Wireless Access

Any configuration examples out there on how to configure rogue AP containment?  We have a pen tester in with an AP that's configured to use the same SSID's as the production network.  Users are attaching to his device so he can steal their creds.  

We have RF Protect licenses installed on the controllers and I was under the assumption that the canned values with RF Protect should deny or contain this traffic.  Doesn't look like this is happening. 

We're using 7210 controllers and new AP-335's for AP's, as well as 3 AP-335's for Air Monitors across the floor.  Any configuration help would be most appreciated. 

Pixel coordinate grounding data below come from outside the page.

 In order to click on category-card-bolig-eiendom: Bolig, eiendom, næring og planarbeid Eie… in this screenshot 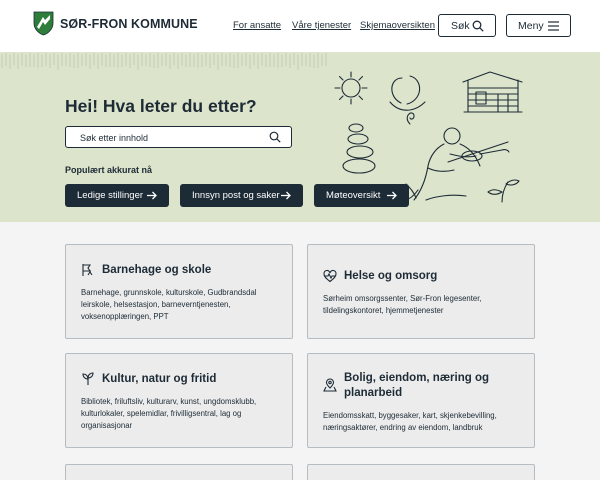, I will do `click(421, 400)`.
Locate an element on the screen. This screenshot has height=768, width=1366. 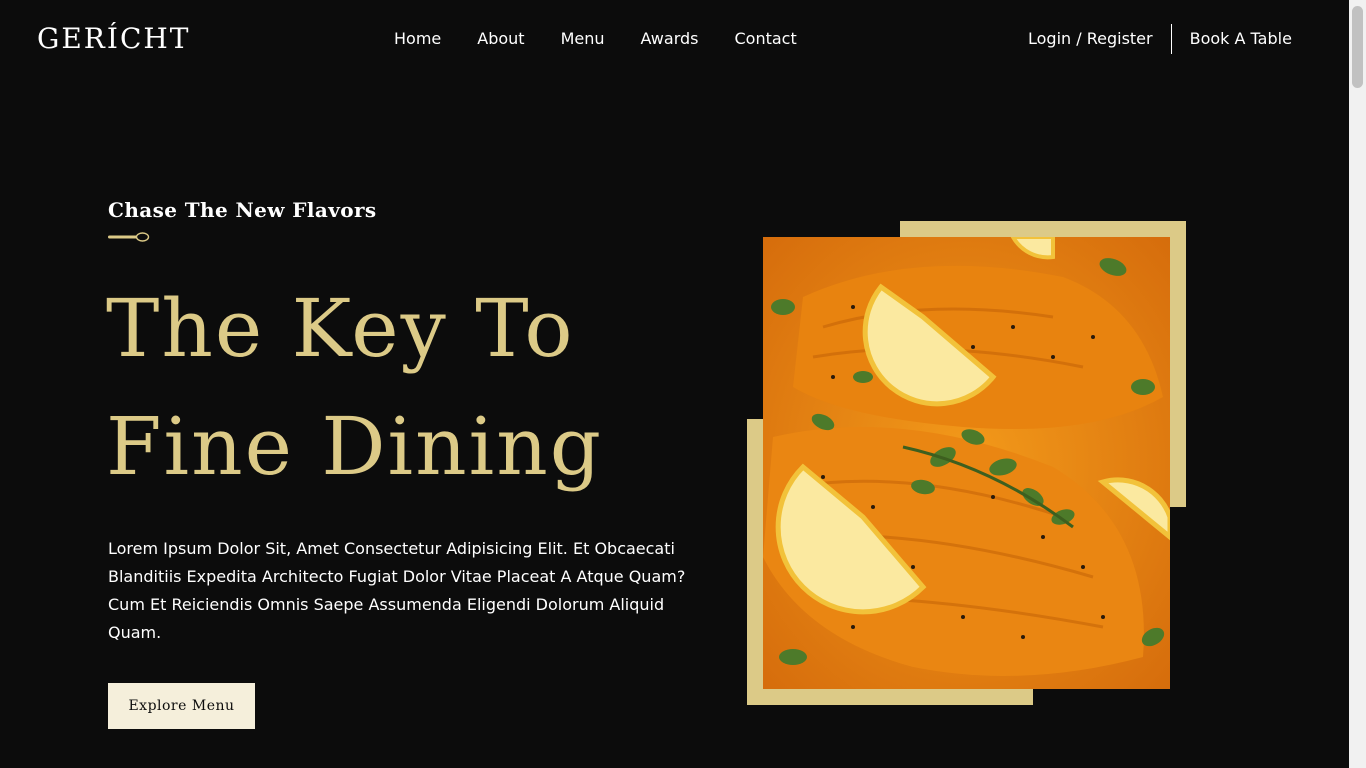
explore-menu-button: Explore Menu is located at coordinates (182, 706).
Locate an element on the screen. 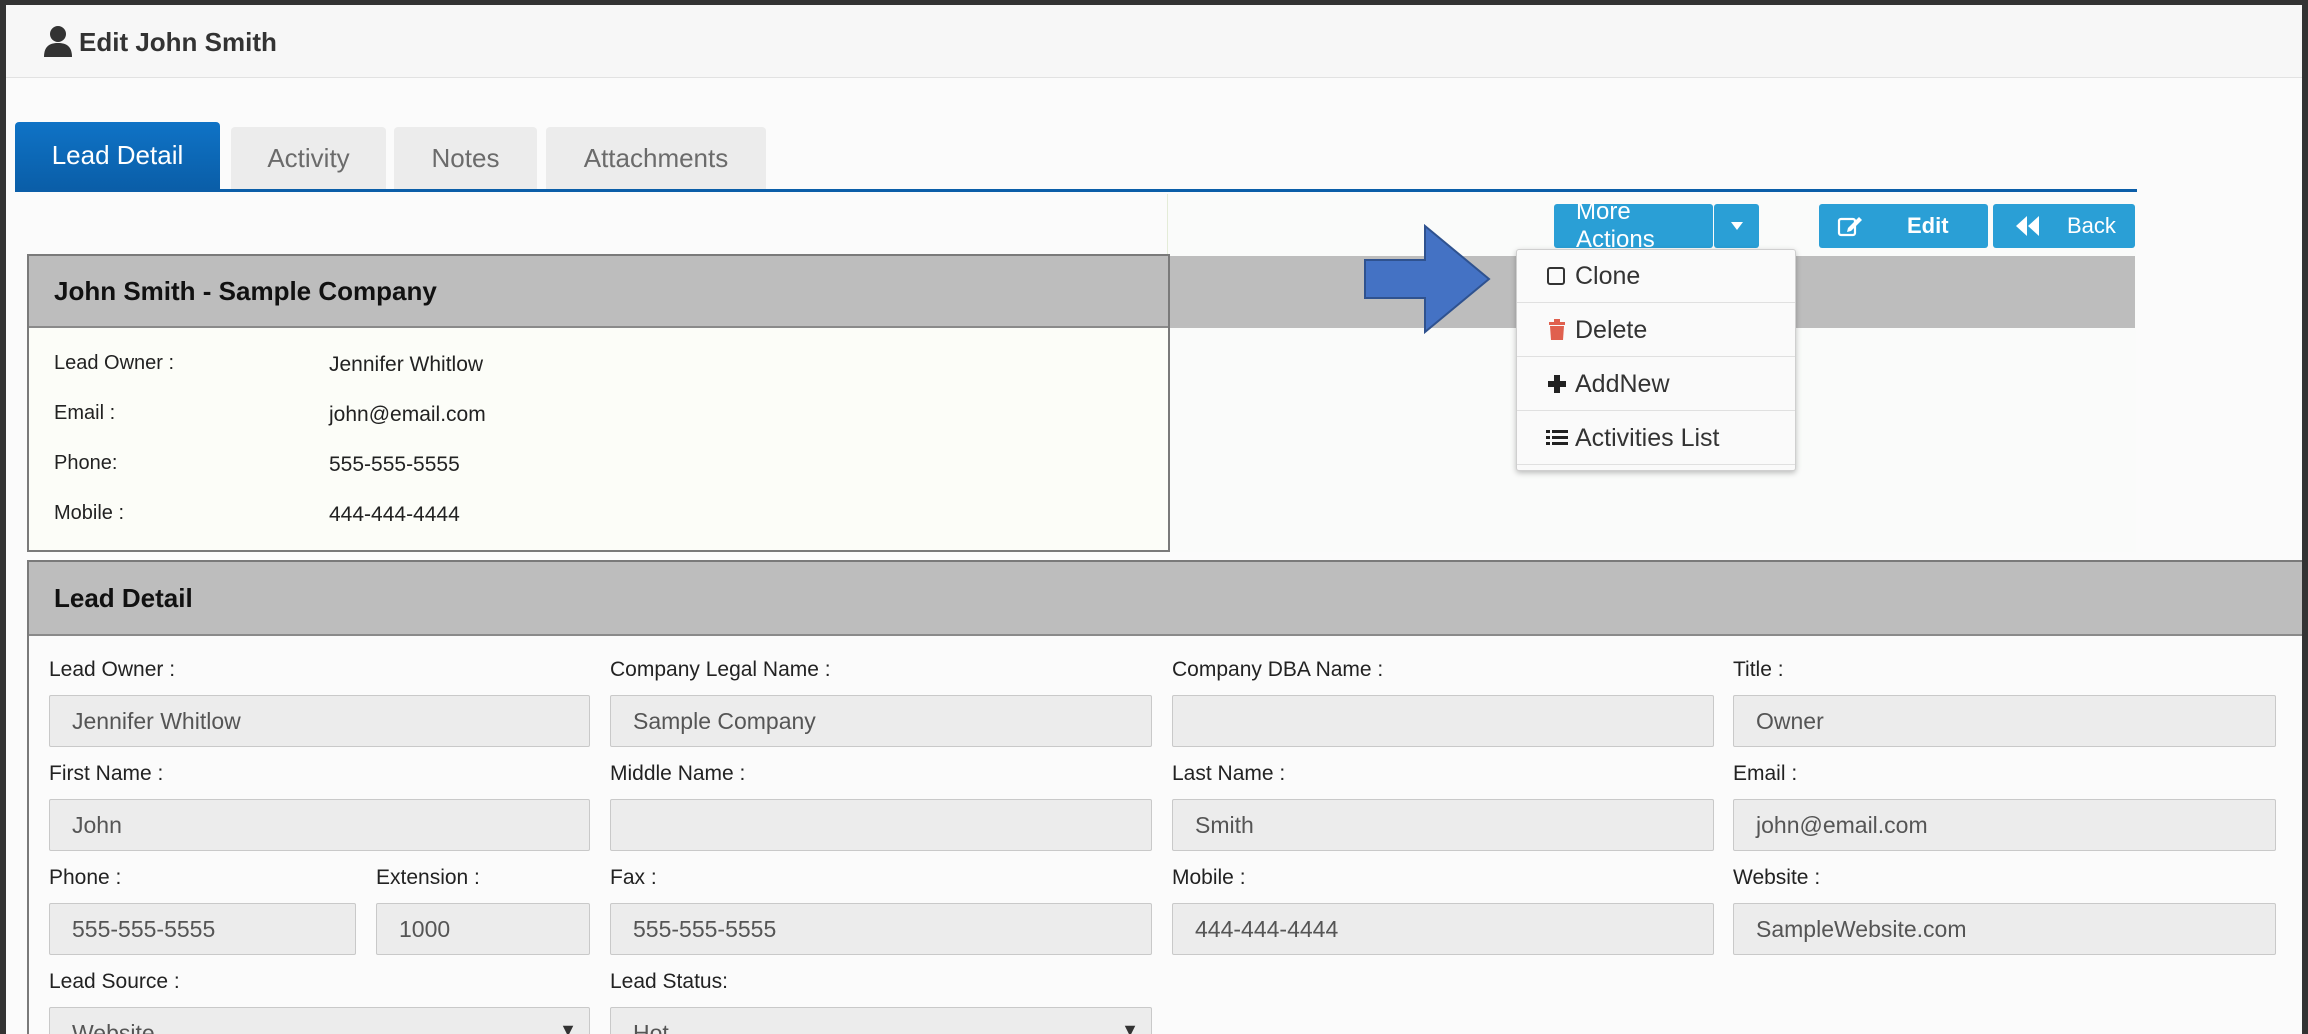 The height and width of the screenshot is (1034, 2308). email-field: john@email.com is located at coordinates (2004, 825).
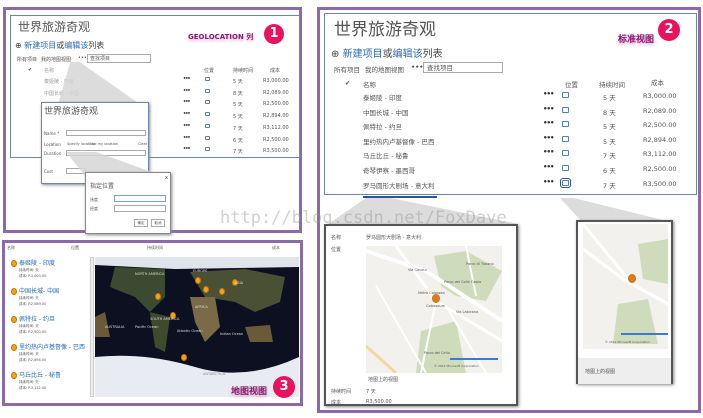 Image resolution: width=703 pixels, height=418 pixels. Describe the element at coordinates (389, 170) in the screenshot. I see `row-name: 奇琴伊察 - 墨西哥` at that location.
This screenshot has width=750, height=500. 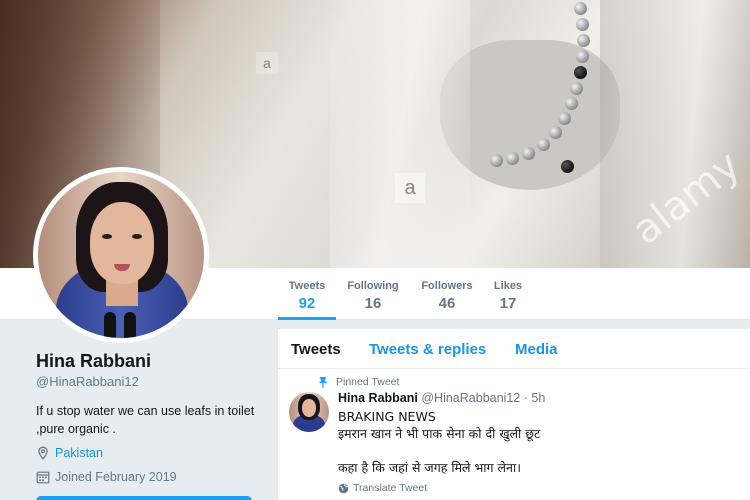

You would have to enable "protection" for any IDS/IPS activity.  "Detection" is only reporting.

There are regulatory issues with defaulting containment to on. In fact there may be problems turning it on at all in some locations or jurisdictions.

Containing your hired pentester is probably fine, but if the same settings "contain" a neighboring business' SSID for some reason, you could be in hot water.

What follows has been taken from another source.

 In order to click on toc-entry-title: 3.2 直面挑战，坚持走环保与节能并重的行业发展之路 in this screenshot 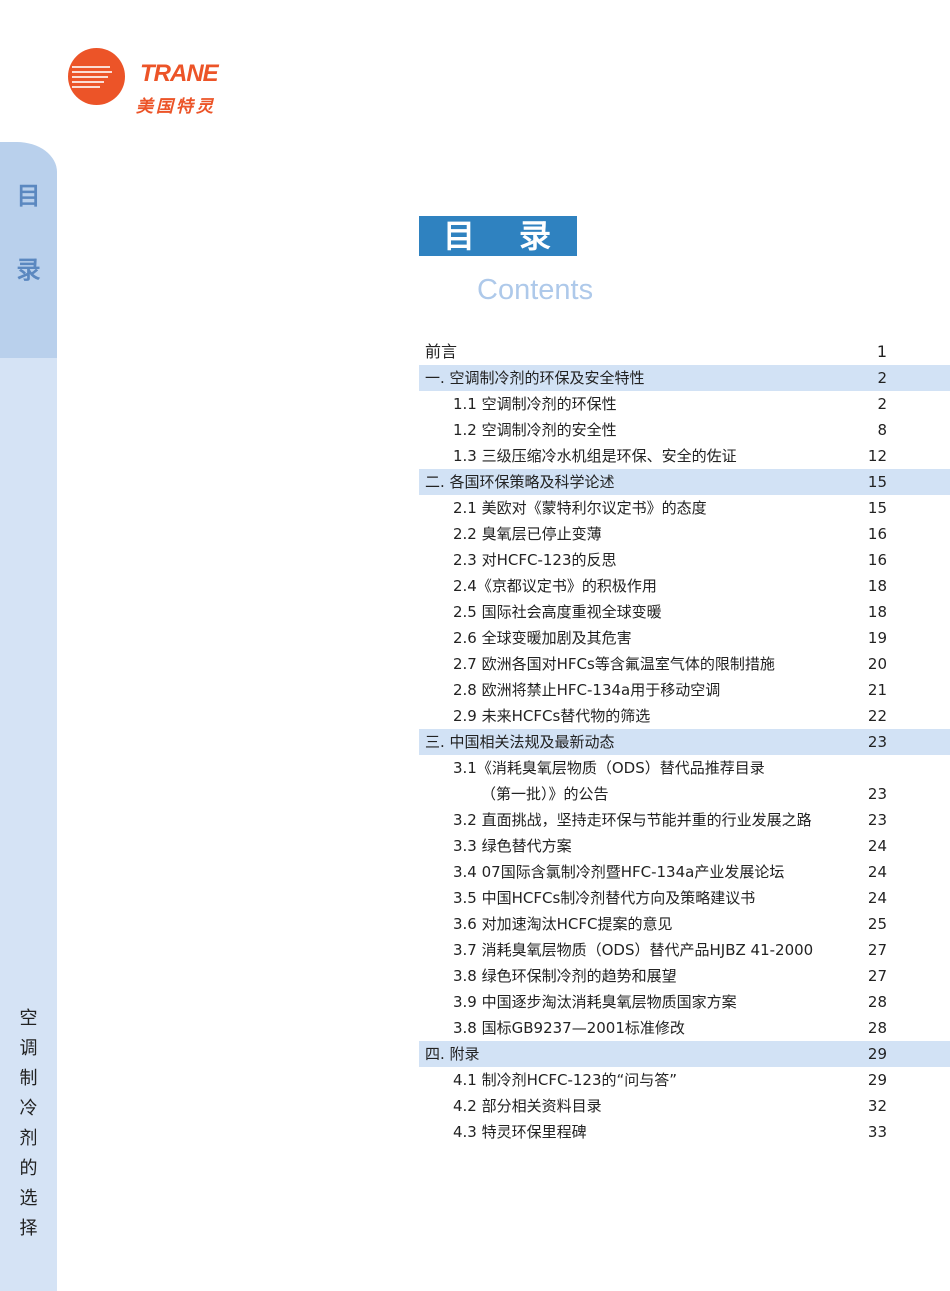, I will do `click(632, 820)`.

Please realize that if your pen tester can make your clients connect to his/her malicious AP in your environment, the same can happen outside your environment in a place where you don't have the APs that can do WIPS/WIDS.

So I would ask the pen tester for advise how to fix this on the client side. One of the possibilities is that your clients do not properly validate the server certificate (link to explaining video), and that can only be fixed on the client side.

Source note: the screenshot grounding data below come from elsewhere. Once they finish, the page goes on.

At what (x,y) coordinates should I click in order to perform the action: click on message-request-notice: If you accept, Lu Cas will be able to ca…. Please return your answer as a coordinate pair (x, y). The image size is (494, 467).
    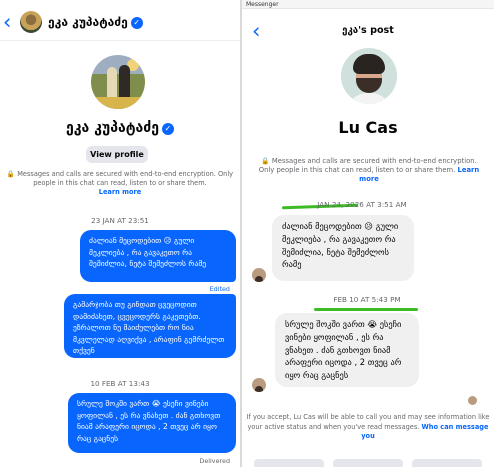
    Looking at the image, I should click on (368, 428).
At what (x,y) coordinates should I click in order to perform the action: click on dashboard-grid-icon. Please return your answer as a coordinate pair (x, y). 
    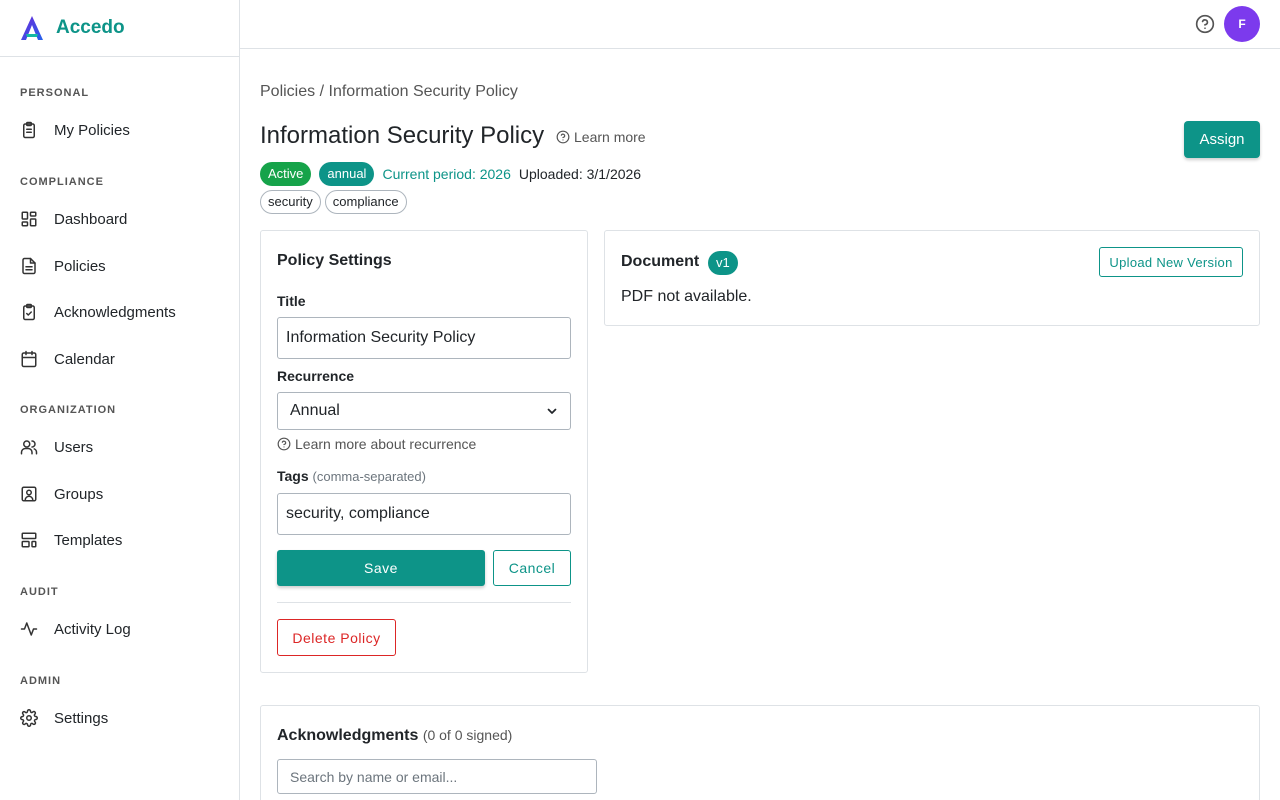
    Looking at the image, I should click on (29, 219).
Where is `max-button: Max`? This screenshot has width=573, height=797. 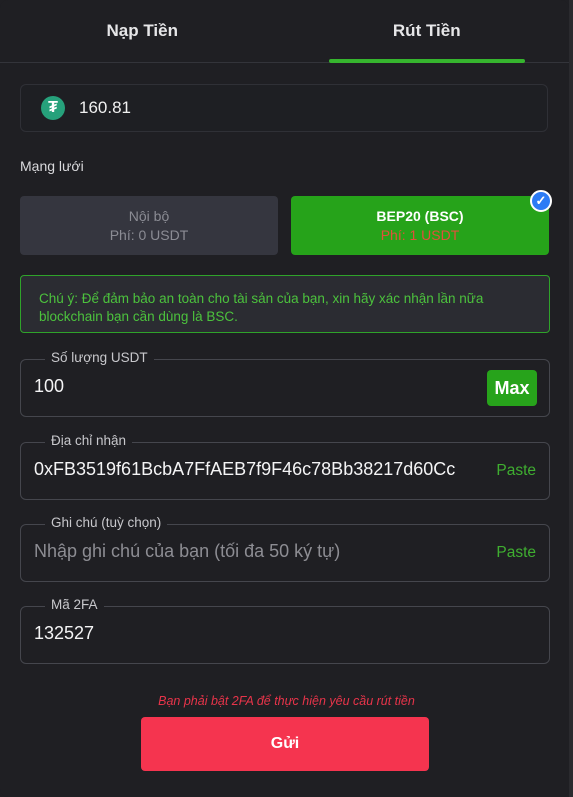 max-button: Max is located at coordinates (512, 388).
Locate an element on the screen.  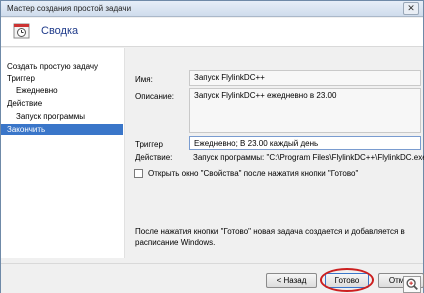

So to configure RFProtect to detect or protect your SSID being spoofed is something you should do anyway, it is not fixing the real problem.

Thanks everyone. Based on your feedback I now have some direction to test and explore. 

Bumping this topic.

Spent an hour and a half on the phone with TAC this morning on this, which went absolutely nowhere.  Long story short...I have a test lab 7005 controller with 1 x AP-115 and 1 x AP-115 Air Monitor.  The AP is broadcasting an SSID called "Fake".  To test AP Impersonation or Hotspotting I found an old Linksys a/b/g router that I configured to also broadcast the same "Fake" SSID.  I created an AP Group for the Air Monitor so I can apply an IDS Impersonation profile to it (I want the AM's to do this work and not our AP's).  I turned on every detect and protect option available:

Shouldn't the AM DoS the Linksys or quarantine it somehow in order to make it unavailable to a potential client?  This is not happening, and TAC is saying that's it's not a security risk if someone brings in an AP and broadcasts your production SSID to sniff the air and get user creds as clients attempt to connect.  Am I missing something here??  How should IDS behave in these situtations and how can I verify that it's doing what it should be doing (other than being unable to connect to the Linksys)?  Are there other parts of IDS that I need to turn on, or just the IDS Impersonation portion?

Please see the article here:  http://community.arubanetworks.com/t5/Controller-Based-WLANs/Can-we-protect-valid-ssid-from-being-broadcast-by-Mobile/ta-p/235395

You need to specify what SSID(s) you want protected in the unauthorized device profile.

This worked PERFECTLY.  Thank you Colin!